Who guards the guards? In the case of Europe’s banks, the answer is still a work in progress given the faltering efforts to create a banking union.
Today, we interview Jaime Caruana, head of the Bank for International Settlements which said on Sunday that its central bank constituents should not be deterred by fears of market volatility when the time came to start turning off the money-printing machines. That moment was fast approaching, it said.
The big question is why it would not be safer to wait until the world economy is on a sounder footing before turning the money printing presses off, particularly since there is a notable absence of any inflationary threat.
Just before he takes the helm at the Bank of England, Mark Carney will hold a briefing wearing his other hat – head of the Financial Stability Board, the body charged with coordinating international banking regulation. Both he and Caruana could have interesting things to say about the Federal Reserve’s warning that the era of QE is drawing to a close.

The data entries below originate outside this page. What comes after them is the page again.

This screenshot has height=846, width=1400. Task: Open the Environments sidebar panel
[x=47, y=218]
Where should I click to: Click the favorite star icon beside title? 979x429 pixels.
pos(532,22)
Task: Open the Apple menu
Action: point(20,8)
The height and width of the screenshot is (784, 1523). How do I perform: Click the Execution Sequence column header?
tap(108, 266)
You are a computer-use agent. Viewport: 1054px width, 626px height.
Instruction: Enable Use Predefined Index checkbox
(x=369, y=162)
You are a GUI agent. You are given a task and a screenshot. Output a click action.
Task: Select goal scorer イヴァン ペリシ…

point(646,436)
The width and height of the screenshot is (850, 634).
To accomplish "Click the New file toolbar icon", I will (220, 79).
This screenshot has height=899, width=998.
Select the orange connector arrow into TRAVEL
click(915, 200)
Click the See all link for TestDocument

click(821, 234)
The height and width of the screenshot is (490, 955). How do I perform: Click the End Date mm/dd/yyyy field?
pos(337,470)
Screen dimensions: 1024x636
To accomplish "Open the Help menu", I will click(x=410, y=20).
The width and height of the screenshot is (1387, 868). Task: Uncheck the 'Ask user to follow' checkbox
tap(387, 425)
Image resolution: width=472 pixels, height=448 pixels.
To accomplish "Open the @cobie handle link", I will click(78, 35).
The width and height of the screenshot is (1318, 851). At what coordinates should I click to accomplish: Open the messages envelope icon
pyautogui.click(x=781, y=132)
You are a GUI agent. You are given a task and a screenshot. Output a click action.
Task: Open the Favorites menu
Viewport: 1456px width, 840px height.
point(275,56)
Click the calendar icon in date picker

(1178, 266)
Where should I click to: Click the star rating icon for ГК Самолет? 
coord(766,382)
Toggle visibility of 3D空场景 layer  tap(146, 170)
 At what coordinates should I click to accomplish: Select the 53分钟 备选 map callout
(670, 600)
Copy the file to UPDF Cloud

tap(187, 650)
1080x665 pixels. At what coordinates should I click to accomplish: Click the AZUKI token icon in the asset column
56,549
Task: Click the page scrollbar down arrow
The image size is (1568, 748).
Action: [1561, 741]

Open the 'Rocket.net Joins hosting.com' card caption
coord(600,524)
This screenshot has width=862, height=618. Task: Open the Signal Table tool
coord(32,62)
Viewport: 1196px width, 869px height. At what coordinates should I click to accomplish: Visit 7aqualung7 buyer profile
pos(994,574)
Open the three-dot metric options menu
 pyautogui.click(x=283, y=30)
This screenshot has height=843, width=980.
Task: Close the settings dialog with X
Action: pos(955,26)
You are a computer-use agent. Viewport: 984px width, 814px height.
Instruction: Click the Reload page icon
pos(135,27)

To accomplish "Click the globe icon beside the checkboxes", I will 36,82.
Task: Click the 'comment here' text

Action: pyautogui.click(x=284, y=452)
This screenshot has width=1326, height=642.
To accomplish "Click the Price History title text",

Both could also have some trenchant things to say about Europe’s banking plans.
Having failed to agree how the bill for future bank failures should be paid, EU finance ministers are scrambling to alight upon a plan and will meet again on Wednesday in an attempt to have something for their leaders to approve at a Thursday/Friday summit.
This was supposed to be in the bag. The more profound elements of banking union are shelved for now. It has been apparent for some time that a bank “resolution fund” with pooled risk has not got a cat in hell’s chance of being created in the foreseeable future, so the “doom loop” of weak banks and sovereigns weighing on each other will not be broken. Berlin will certainly not budge before German elections in September.